A program of Birds Canada, Motus is an international collaborative research network that uses telemetry – the automatic measurement and wireless transmission of data from remote sources – to facilitate research and education on the ecology and conservation of migratory animals. The system can track numerous species of birds, bats and even insects like dragonflies.
The college’s system – one of only four in Alberta – was installed in the Cousins Building earlier this year with help from the Facilities department and local contractors Communications Group Lethbridge and DA Electric. On Feb. 15, the system officially deployed. If an animal with a transmitter passes within a 15 km radius of the college’s telemetry system, its specific frequency, along with the date and time, will be recorded onto a small Raspberry Pi computer.

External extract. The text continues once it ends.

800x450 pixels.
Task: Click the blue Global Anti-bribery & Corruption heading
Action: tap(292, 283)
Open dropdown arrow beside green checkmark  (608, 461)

Every couple of weeks, Jonathan Friesen, equipment and lab technician for the Centre of Technology, Environment and Design, downloads information that’s been recorded onto the Raspberry Pi and then uploads it to Motus for processing.

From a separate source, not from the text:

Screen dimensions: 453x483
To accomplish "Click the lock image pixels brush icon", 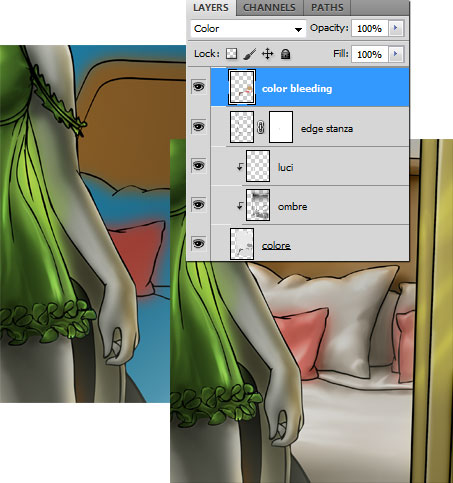I will pyautogui.click(x=249, y=54).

“Our system detected its first migratory bird, a Swainson’s Thrush, on Sept. 16,” says Friesen. “It had been tagged in Whistler, B.C., and by looking at Motus and its network of systems, we can see this bird migrated across the Rocky Mountains, past Lethbridge, Saskatchewan, Montana, South Dakota, Nebraska, Iowa and into Missouri.”
Information on the bird’s approximate flightpath, and the flightpaths of hundreds of others across the globe, is available for the public to view as part of an overall effort to share migratory data. There are more than 1,550 Motus receiver stations currently operating in 34 countries across five continents.

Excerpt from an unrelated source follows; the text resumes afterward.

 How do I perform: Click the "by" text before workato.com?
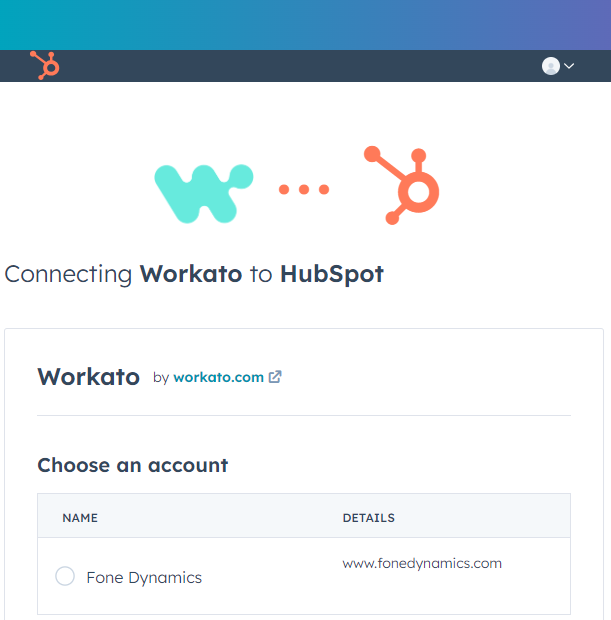point(161,378)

The college has also purchased 10 of its own transmitters or “Nanotags” that will be attached to robins in the spring as part of the college’s Field Ornithology course taken by Environmental Sciences students. Data collected from the robins and their flightpaths will be used in student senior research projects or in the School of Environmental Sciences degree programs.
“This system opens up immense opportunities to study avian movements at a crucial time in avian conservation,” says Shane Roersma, wildlife biologist and a Lethbridge College Biological Sciences instructor. “There have been substantial losses in avian populations in the last 50 years – and many of the reasons behind those losses are speculative or unknown. We need hard and reliable data if we are to reverse this declining trend. Motus provides a unique opportunity for collaboration among numerous institutions and agencies towards that endeavour.”